Endotoxemia induced by antibiotic therapy: a mechanism for adrenal corticosteroid protection in gram-negative sepsis.

The following have been demonstrated: With a standardized model of P. mirabilis peritonitis in ICR mice, when optimal doses of an aminoglycoside antibiotic (kanamycin) are given so as to reduce mortality maximally, abrupt and significant increments occur in endotoxemia, which cannot be attributed to impairment of clearance of endotoxin. Within the antibiotic-treated groups, these increments in endotoxemia correlate with mortality. The level of endotoxemia in the antibiotic-treated survivors is significantly greater than in animals dying without antibiotic therapy. MP, although unable to reduce mortality from P. mirabilis peritonitis in the absence of antibiotic therapy, does so when endotoxin is added to the challenge inoculum. It is concluded from these observations that aminoglycoside antibiotic treatment can shift the lethal mechanisms during P. mirabilis peritonitis from those involving bacterial proliferation and low levels of endotoxemia to those involving bacterial death and release of large amounts of endotoxin. It is postulated that this shift in lethal mechanisms could account for the ability of MP to reduce mortality when used in conjunction with antibiotics.
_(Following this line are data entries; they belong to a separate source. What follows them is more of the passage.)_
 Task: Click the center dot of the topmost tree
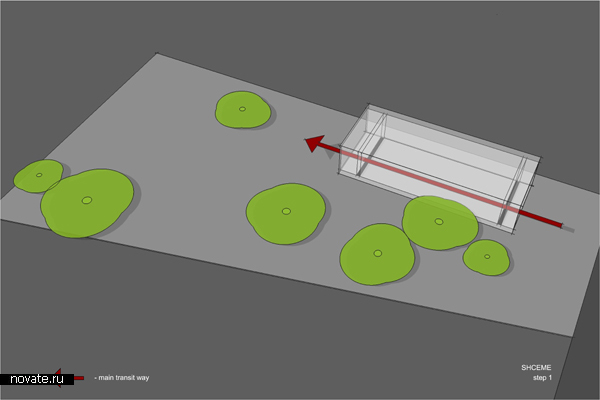[x=242, y=108]
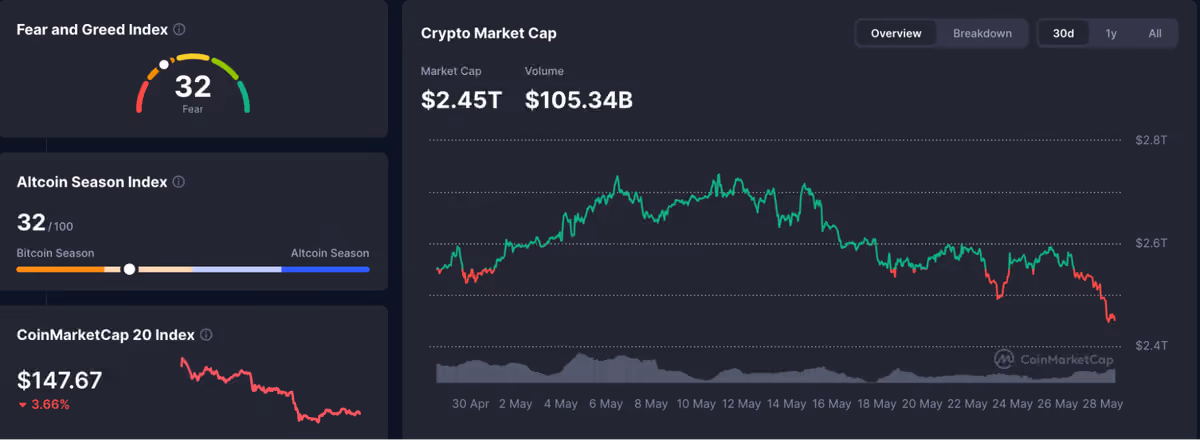Click info icon beside Fear and Greed Index

pos(178,30)
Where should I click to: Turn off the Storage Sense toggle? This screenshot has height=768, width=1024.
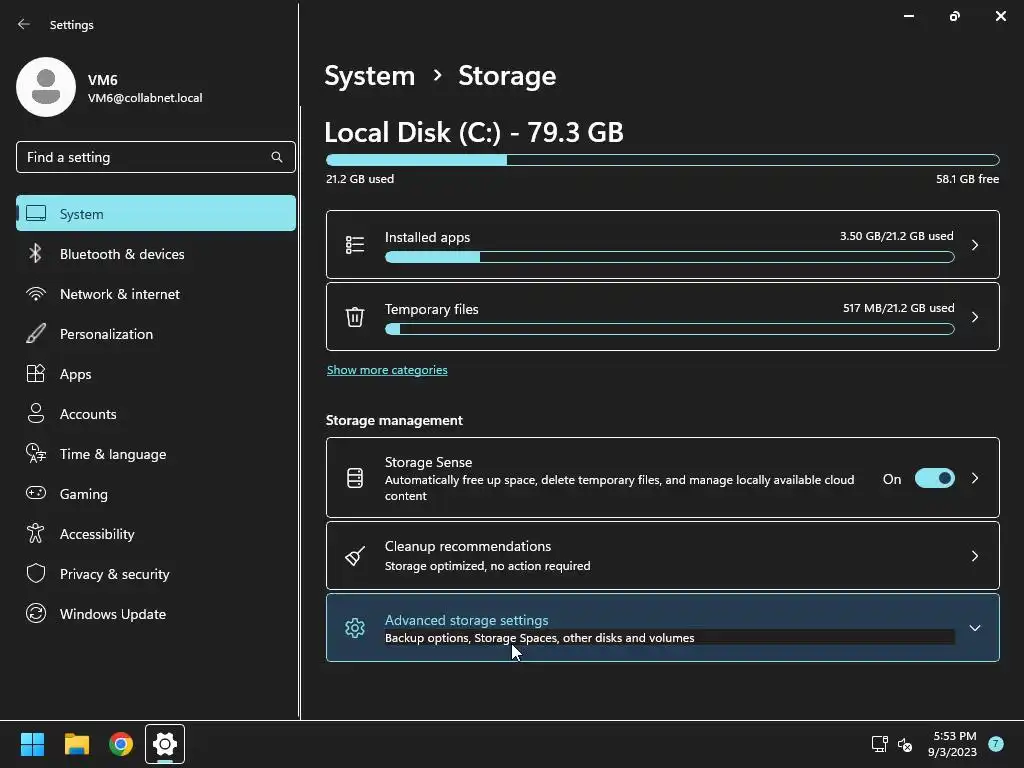coord(935,479)
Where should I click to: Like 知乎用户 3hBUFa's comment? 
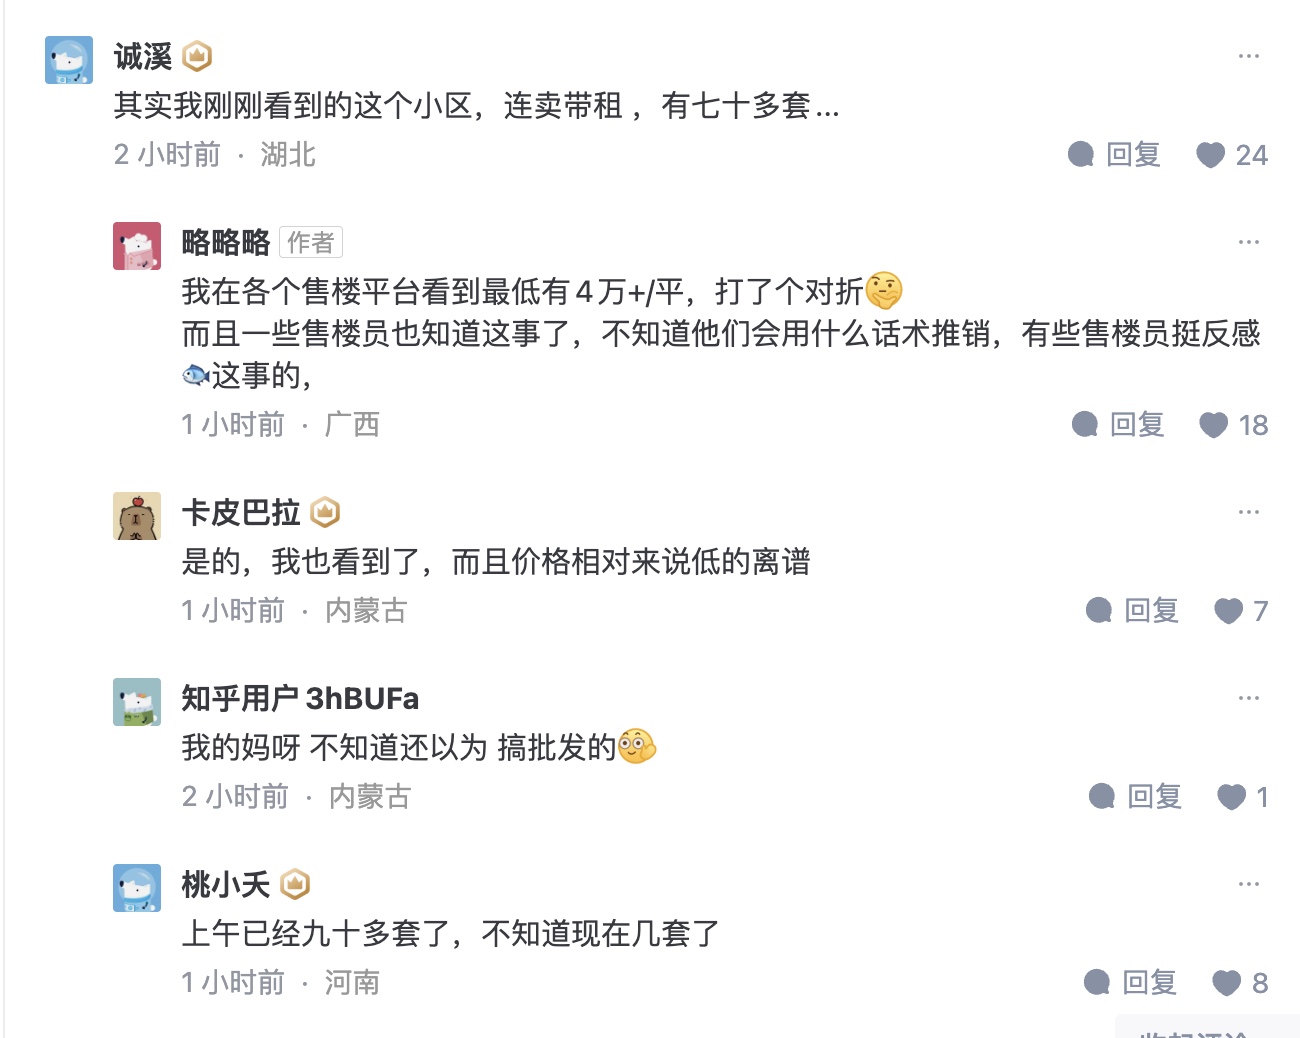click(1231, 797)
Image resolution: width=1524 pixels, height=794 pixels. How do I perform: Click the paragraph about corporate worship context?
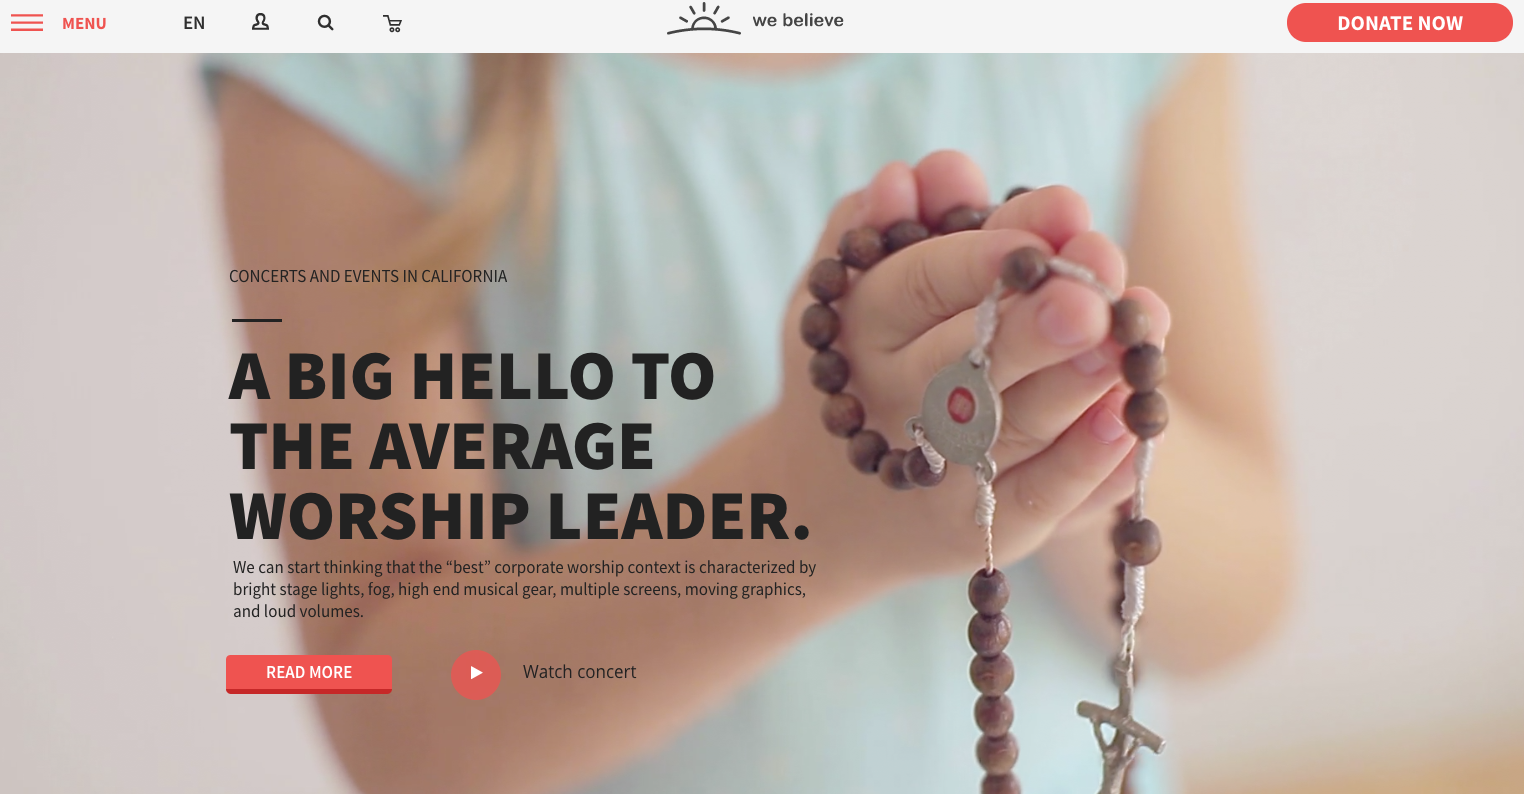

Finally, since animals surviving after antibiotic treatment have significantly greater endotoxemia than those dying without such treatment and since MP does not reduce mortality in the absence of antibiotic therapy but does so if endotoxin is added to the challenge inoculum, it appears that endotoxin may not play a critical role in the pathogenesis of mortality from untreated P. mirabilis peritonitis. Whether the present correlation observed between the significant rises in endotoxemia produced by antibiotics and the protection afforded by MP extends to other models of gram-negative sepsis, or to human gram-negative sepsis, is under study.